I think the title refers to the whole Redcoat / Bluecoat / Turncoat thing, which I had never quite considered in such a literal way before, as though you would literally turn your reversible coat inside out.

Abraham Woodhull (aka Samuel Culpepper, abbreviated "Culper" because hey, handwriting and paper shortages) is a cabbage farmer from Setauket, Long Island.  His father Richard Woodhull is the magistrate (judge) and a close personal friend of the garrison commander, Major Hewlett.  Richard is a loyal King's man through and through, a peaceful and generally wise man.  Major Hewlett is honest but thick, and keeps getting manipulated by the true villain of Setauket, a Welsh officer (and freaking psychopath) named Simcoe.

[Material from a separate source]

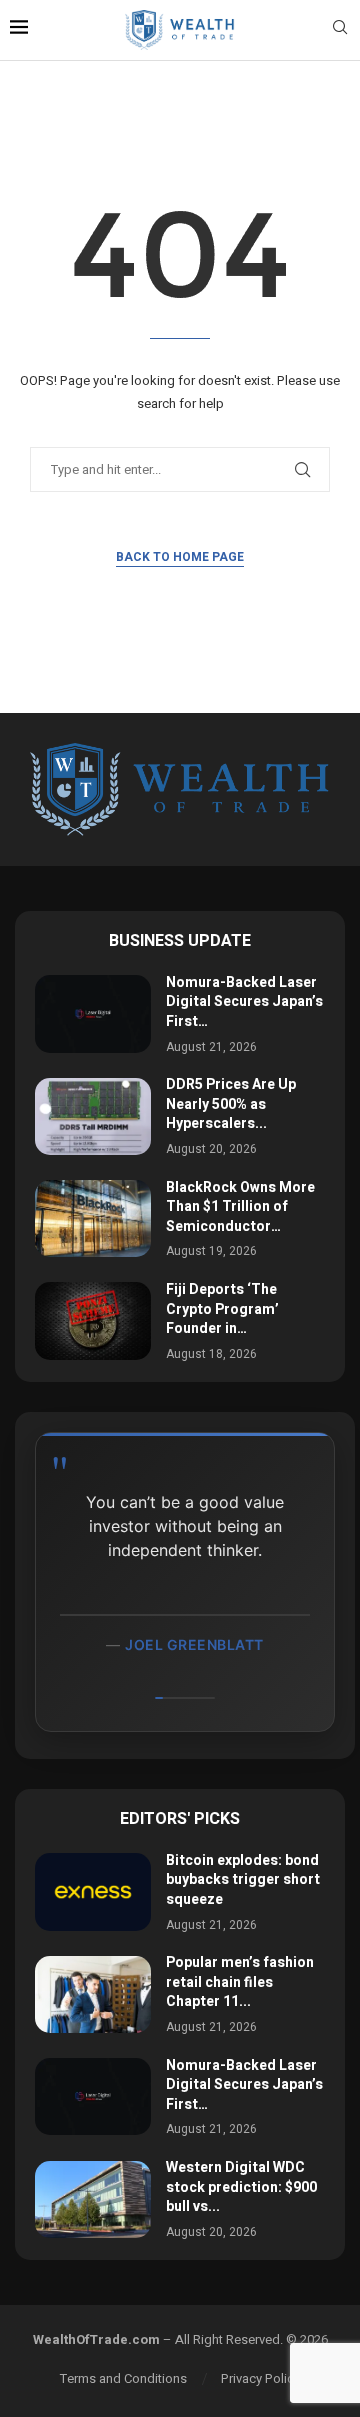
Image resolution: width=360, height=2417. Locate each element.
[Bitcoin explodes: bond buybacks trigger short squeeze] (93, 1891)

Abraham and his father have regular business dealings in New York, where the British Army has its headquarters.  They sell produce and meat to the soldiers -- not directly, but by contract to the quartermasters, who apparently then mark it up (illegally, of course) and profit when they re-sell it to their own commanders.  There's a level of corruption that seems to be taken for granted by all involved, unless they are devout Christians.  Abraham's understanding of, and willingness to engage with, this corruption is one of the things that sets him apart from his father.  Another is that he is a serious patriot, although he doesn't want to leave his wife Mary (an arranged marriage) and his tiny son behind to join the Continental Army.  He's not a big tough guy, and while he's kind of a hothead, he's never killed anyone.

His boyhood friends, on the other hand, have joined Washington's army.  There's the dashing, clean-shaven cavalry officer Ben Talmadge and the foulmouthed, bearded whaler Caleb Brewster, who at season's opening acts mostly as a courier and smuggler.  Both of them are capable killers when push comes to shove.  They invent the idea of a "chain of agents," people who stay in place while passing messages, rather than spies personally carrying their information long distances.  

Abraham thinks about spying differently than the military men do.  They want roving scouts to send back lots of reports of their distance observations, which have to be collated and compared (labor intensive and low value).  Abraham instead casts a broad net, but only passes on high-value intelligence, as when he discovers some Hessian mercenaries making sauerkraut, which he's never seen before, and asks them where he should deliver a load of cabbage to them later in the winter.  "Trenton, New Jersey," they say, leading directly to their surprise by Washington's midnight crossing of the Delaware (at midnight on Christmas Day! Cheap shot!).

Encryption

At first, they are not sophisticated enough to encrypt their messages in any way.  Later, they hook up with an "associate" of the General's, who teaches them proper cyphers.  To the modern Steemit reader, these will seem incredibly primitive.  There was a simple 3-digit code for important words and concepts.  For instance,  Washington is 711.  The archives at Mt. Vernon list the full series of codes, which they say were invented by Tallmadge, but it's the same idea: "hurrican" is 492, and "hypocrite" is 493.  "permit" is 713 and "pervert" is 714 (how many times did they need that one, I wonder?).  They're even in alphabetical order, mostly.

One of the biggest triumphs of of the Culper Ring in Season 1 is when they manage to get a partial copy of the similar code book for the British, allowing them to de-crypt British messages.

Opinion

Overall, I'm enjoying this show a lot more than Frontier.  Its betrayals were generally pretty short-form and simple.  While the hot Scottish tavern-keeper in that show was definitely living a double life, in Turn pretty much all the main characters are (which appeals to my super-hero comic book upbringing).  There are reversals of fortune, but they are less crazy and somewhat constrained by the historical record.

I also just like the style.  Where Frontier's opening credits are (like everything else about that show) an over-the-top minis game of statues and coins and burning maps and a native chorus chanting, Turn goes for silhouette cartoons and a sly vocal track (long version here).

There's snakes in the garden, blood on the vines
Every time I slip away, it feels like a crime
I can't wait any more
I can't wait any more.

There are four ten-episode seasons of this show, and although I binged the first one in about four days over the holiday weekend, it will probably take several weeks to process the rest.  I'll let you know how that goes.